2. These observations do not convey any of the good, positive aspects of being in BF – notably great Summer Schools, great Dayschools, great comrades and great laughs.

3. These observations convey none of the sacrifices of being in BF and none of the loss of the great friends who have died since these events took place [Steve, Kate, Ian and Nina that I know of].

4. These observations can never convey watching the SPG charge towards us on the morning of the last mass Grunwick picket.

5. These observations cannot represent what it felt like to have to allow fellow Liverpool BF members to help themselves to your last pint after having failed to buy their own when ‘last orders’ were called.

6. These observations will not be televised

In the thesis, I trace the history of Big Flame from its origins in Liverpool, and its links to the radicalisation of students and of the trade union rank and file. It begins with the base groups around factories and on the Tower Hill estate, then on to Big Flame becoming a national organisation. It traces the group’s involvement in a project to form a new revolutionary organisation, the Socialist Unity Campaign, and the movement which arose out of the book Beyond the Fragments.
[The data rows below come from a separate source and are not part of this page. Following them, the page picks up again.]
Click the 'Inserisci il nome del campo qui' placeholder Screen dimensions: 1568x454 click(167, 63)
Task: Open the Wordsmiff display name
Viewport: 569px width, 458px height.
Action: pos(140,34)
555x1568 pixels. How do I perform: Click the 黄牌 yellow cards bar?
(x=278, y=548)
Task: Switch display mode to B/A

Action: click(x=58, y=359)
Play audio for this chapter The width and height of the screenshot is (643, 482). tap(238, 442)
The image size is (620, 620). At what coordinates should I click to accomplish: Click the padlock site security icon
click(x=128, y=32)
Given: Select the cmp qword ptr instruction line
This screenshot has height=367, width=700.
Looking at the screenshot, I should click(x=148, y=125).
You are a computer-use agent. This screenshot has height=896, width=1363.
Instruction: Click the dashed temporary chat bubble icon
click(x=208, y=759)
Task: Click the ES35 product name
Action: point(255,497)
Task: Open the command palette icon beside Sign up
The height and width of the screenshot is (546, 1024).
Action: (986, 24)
A particular theme is how, from a group which thought that the working class could bypass the institutions of reformism, some members were arguing by 1981 for joining the Labour Party.

 

BIG FLAME: 1971 TO 1981

INTRODUCTION

Big Flame, (BF) was founded 1971.  In the next ten years, it grew from a single group in one city (Liverpool) to an organisation twenty times its original size with branches spread throughout England.(1)  At the same time, especially through its pamphlets,(2) BF exerted and influence throughout the rest of the Far Left that ended to further outstrip its (relatively) large growth.  The principal reasons for this were two-fold: firstly, in its attempt to fashion the insights of the new movements and new concerns thrown up in the course of the late-1960’s into a distinct, Marxist project, BF developed relationships with, and derived members from, a wider constituency than the CP, the Trotskyist groups and the ‘Marxist-Leninists’ previously; secondly, (and as a concomitant of this) BF represented the British variant of a process which was international in its scope.  Although not identical with any other organisation, in, (particularly), its use of some of the ideas thrown up by the new Italian Marxist groups (especially ‘Lotta Continua’(3)) BF became the ‘voice’ of this international current inside the British Far Left.  However, the period of its greatest impact (the late-70’s) was one very different from that which had given it birth.  The various revolts that BF grew out of and responded to (the student movement: trade union rank and file opposition to the Labour Government; the new concern with personal politics and with women’s liberation etc.) were very much ones associated with, and stimulated by, the expansion of capitalism and the attempts made to continue this expansion.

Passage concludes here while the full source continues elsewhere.